The Annual Audit Process
Maintaining FSC CoC certification requires annual surveillance audits conducted by the accredited certification body. These audits examine the manufacturer's documented procedures for identifying FSC-certified inputs, physical segregation of certified and non-certified materials on the production floor, accurate volume accounting (ensuring certified output volumes do not exceed certified input volumes), training records showing staff awareness of FSC requirements, and complaint handling procedures.

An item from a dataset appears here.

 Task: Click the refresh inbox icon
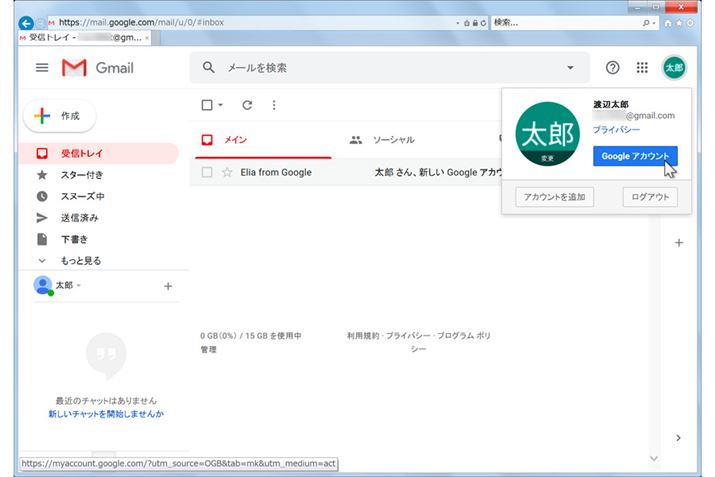pyautogui.click(x=247, y=105)
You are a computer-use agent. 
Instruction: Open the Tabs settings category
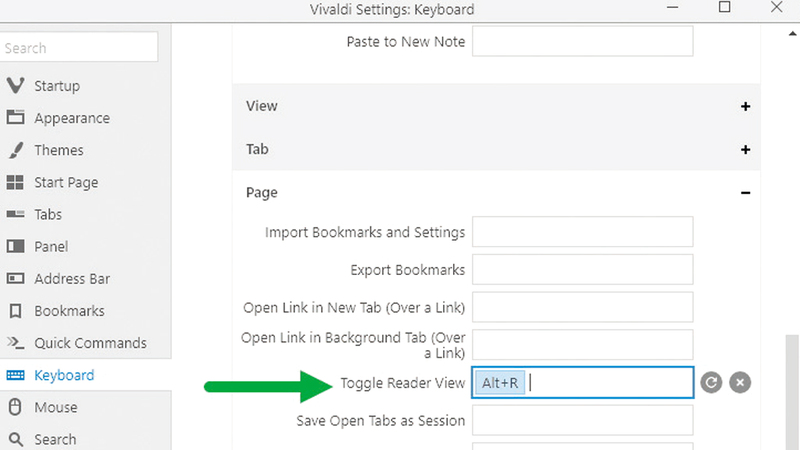click(x=48, y=214)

Full re-certification audits occur every five years, with more intensive examination of the entire system. Certification bodies that themselves are accredited by Assurance Services International (ASI) — FSC's accreditation body — ensure that the standards applied are consistent globally.
For hotel buyers, this annual audit cycle means that the certification status of a supplier can be checked at any time through the FSC public database, and that certification lapses or suspensions are publicly visible.

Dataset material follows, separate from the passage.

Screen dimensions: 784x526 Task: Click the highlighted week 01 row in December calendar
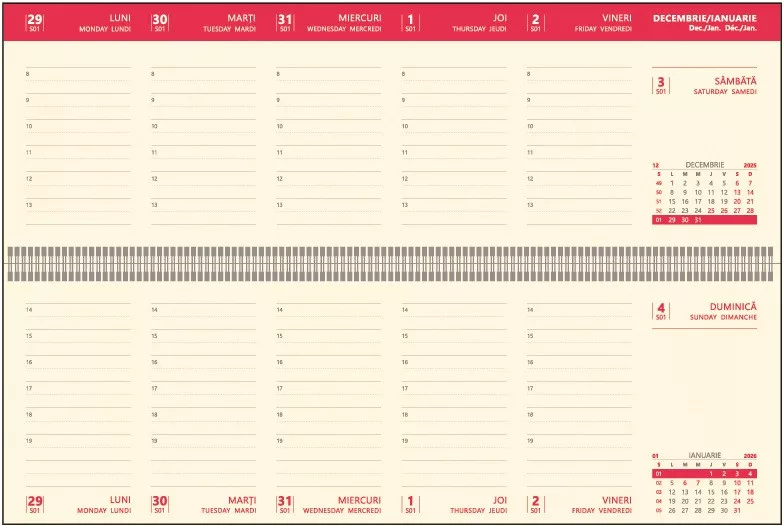coord(704,220)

What Hotels Can Legitimately Claim
When a hotel purchases FSC CoC-certified wood keycards from a certified supplier (and receives the appropriate sales invoice documenting the FSC certificate number and product description), the hotel can make the following claims in its sustainability reporting:
"Our hotel keycards are FSC-certified, meaning the wood used in their manufacture comes from forests independently certified to meet FSC environmental, social and economic standards." This is a factual, verifiable claim supported by the supplier's CoC certificate and the hotel's purchase records.
Importantly, the hotel is not required to be FSC-certified itself to make this claim — only the manufacturer in the supply chain needs CoC certification. The FSC logo may only be used by organisations with their own FSC CoC certification, but the factual claim about FSC-certified sourcing can be made by the hotel purchaser without its own certification.
This distinction matters for SSL, Green Globe, and EarthCheck assessments, where auditors accept FSC-certified purchasing as evidence of responsible timber sourcing based on supplier documentation rather than requiring the hotel itself to hold FSC certification.
Verifying a Supplier's FSC Certificate
The FSC public certificate database (info.fsc.org) allows anyone to search for active FSC certificates by company name or certificate code. When evaluating an eco-keycard supplier's FSC claim, hotels should:
Request the supplier's FSC CoC certificate number. Search info.fsc.org for the certificate and verify it is active (not expired or suspended). Confirm the scope of the certificate includes the relevant product category (wood cards, laminated wood products, or similar). Request that purchase invoices reference the FSC certificate number — this creates the audit trail needed for sustainability reporting.
A supplier unwilling or unable to provide a verifiable FSC certificate number should not be accepted as FSC-certified, regardless of marketing claims.
FSC vs Other Wood Certification Standards
The Programme for the Endorsement of Forest Certification (PEFC) is the other major international forest certification system, frequently used in European and Nordic timber supply chains. PEFC and FSC certifications are not mutually transferable but represent equivalent independent verification of sustainable forest management. Products certified under PEFC-endorsed national standards carry equivalent claim strength to FSC certification.
For the Indian Ocean hospitality market, FSC certification is more widely recognised among international tour operators, travel journalists, and the guest demographic that luxury Seychelles and Maldives properties serve — making it the preferred certification standard for eco-keycard procurement in this context.